9) And, perhaps, which tower. Well-ventilated, with enough space and everything.

Thanks.
 
Solution
https://www.pugetsystems.com/labs/hpc/NAMD-Molecular-Dynamics-Performance-on-NVIDIA-GTX-1080-and-1070-GPU-815/
https://www.pugetsystems.com/labs/hpc/AMD-Threadripper-and-1-4-NVIDIA-2080Ti-and-2070-for-NAMD-Molecular-Dynamics-1321/

shows GPU is much more important and Threadripper has most PCIE lanes to prevent bottlenecks.

PCPartPicker part list / Price breakdown by merchant

CPU: AMD - Threadripper 2990WX 3 GHz 32-Core Processor ($1699.99 @ SuperBiiz)
CPU Cooler: Corsair - H150i PRO 47.3 CFM Liquid CPU Cooler ($139.99 @ Newegg)
Motherboard: ASRock - X399 Taichi ATX TR4 Motherboard ($294.88 @ OutletPC)
Memory: Corsair - Vengeance LPX 128 GB (8 x 16 GB) DDR4-3200...
https://www.pugetsystems.com/labs/hpc/NAMD-Molecular-Dynamics-Performance-on-NVIDIA-GTX-1080-and-1070-GPU-815/
https://www.pugetsystems.com/labs/hpc/AMD-Threadripper-and-1-4-NVIDIA-2080Ti-and-2070-for-NAMD-Molecular-Dynamics-1321/

shows GPU is much more important and Threadripper has most PCIE lanes to prevent bottlenecks.

PCPartPicker part list / Price breakdown by merchant

CPU: AMD - Threadripper 2990WX 3 GHz 32-Core Processor ($1699.99 @ SuperBiiz)
CPU Cooler: Corsair - H150i PRO 47.3 CFM Liquid CPU Cooler ($139.99 @ Newegg)
Motherboard: ASRock - X399 Taichi ATX TR4 Motherboard ($294.88 @ OutletPC)
Memory: Corsair - Vengeance LPX 128 GB (8 x 16 GB) DDR4-3200 Memory ($999.99 @ Newegg)
Storage: Crucial - MX500 500 GB 2.5" Solid State Drive ($57.99 @ Amazon)
Storage: Samsung - 970 Evo 1 TB M.2-2280 Solid State Drive ($247.99 @ Amazon)
Video Card: EVGA - GeForce RTX 2080 Ti 11 GB Black Video Card ($1099.99 @ SuperBiiz)
Power Supply: EVGA - SuperNOVA G2 1300 W 80+ Gold Certified Fully-Modular ATX Power Supply ($156.88 @ OutletPC)
Total: $4697.70
Prices include shipping, taxes, and discounts when available
Generated by PCPartPicker 2019-01-28 17:26 EST-0500

Add one more 2080ti once the other 5k kicks in.

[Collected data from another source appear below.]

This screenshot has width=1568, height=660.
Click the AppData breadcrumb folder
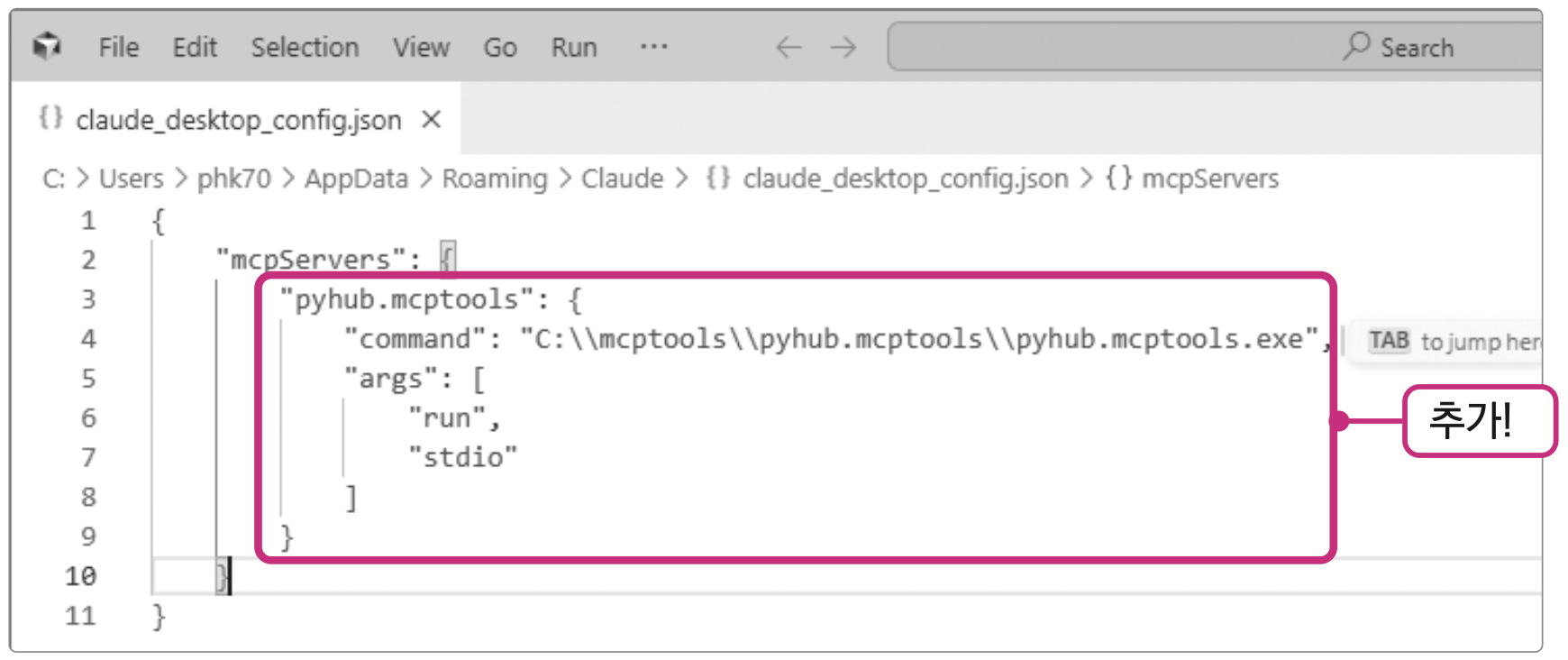coord(356,179)
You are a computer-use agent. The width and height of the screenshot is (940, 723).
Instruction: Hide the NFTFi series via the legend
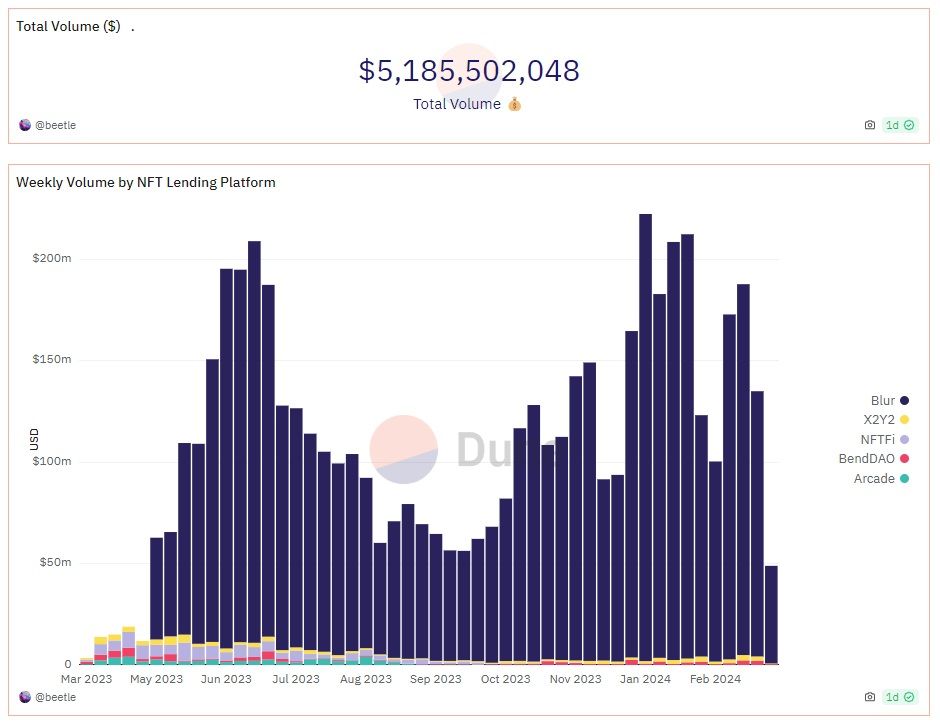tap(881, 440)
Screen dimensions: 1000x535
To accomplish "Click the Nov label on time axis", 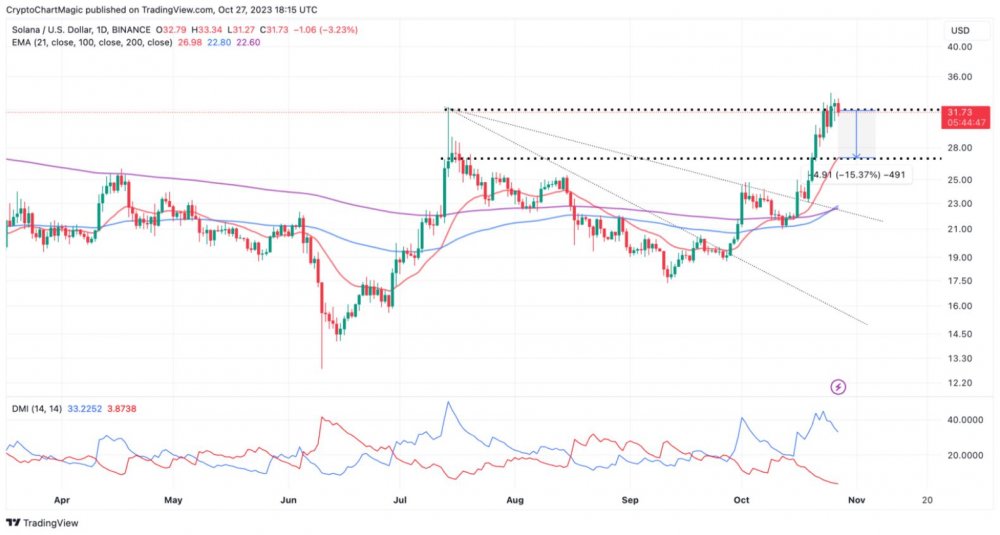I will 857,501.
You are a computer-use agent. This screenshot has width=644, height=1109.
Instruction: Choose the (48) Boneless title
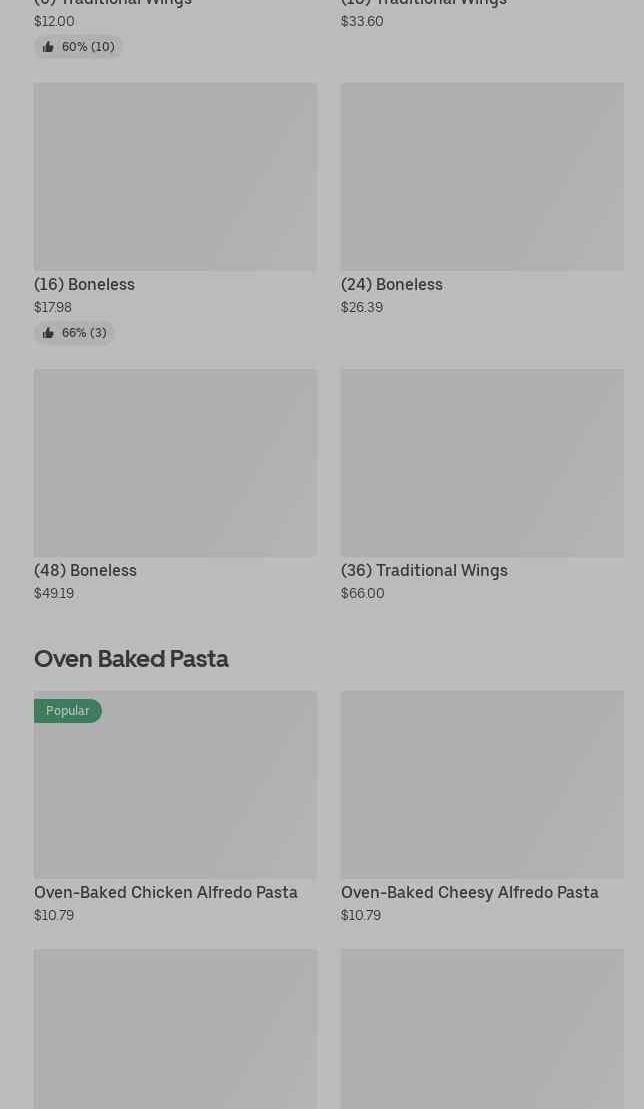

Also add 2 more + a second psu in the future if needed.
 
Solution
Threadripper would be my choice, if your software can take advantage of that many cores/threads. You may want a quadro card, for this as well. If all that matters is cuda core amount, and not whether it is single or double precision, then a 2080ti is fine.

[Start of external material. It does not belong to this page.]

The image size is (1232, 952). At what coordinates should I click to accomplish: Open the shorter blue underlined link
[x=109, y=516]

PCPartPicker part list / Price breakdown by merchant

CPU: AMD - Threadripper 2990WX 3 GHz 32-Core Processor ($1699.99 @ SuperBiiz)
Motherboard: ASRock - X399 Taichi ATX TR4 Motherboard ($324.98 @ Newegg)
Memory: Corsair - Vengeance LPX 64 GB (4 x 16 GB) DDR4-3000 Memory ($439.99 @ Newegg)
Storage: Samsung - 970 Evo 250 GB M.2-2280 Solid State Drive ($84.85 @ Amazon)
Storage: Samsung - 860 Evo 1 TB 2.5" Solid State Drive ($147.99 @ Amazon)
Storage: Toshiba - N300 6 TB 3.5" 7200RPM Internal Hard Drive ($168.99 @ Amazon)
Video Card: PNY - Quadro P5000 16 GB Video Card ($1698.22 @ Amazon)
Case: Fractal Design - Arc Midi ATX Mid Tower Case ($49.99 @ Newegg)
Power Supply: Corsair - RMx 1000 W 80+ Gold Certified Fully-Modular ATX Power Supply ($139.99 @ Newegg)
Operating System: Microsoft - Windows 10 Pro OEM 64-bit ($124.89 @ My Choice Software)
Other: Dark Rock Pro TR4 for AMD ($89.99)
Total: $4969.87
Prices include shipping, taxes, and discounts when available
Generated by PCPartPicker 2019-01-28 17:30 EST-0500

 

I'll look into quadro, but the fact that Nvidia only markets them for professional graphics gives me a pause. Thanks.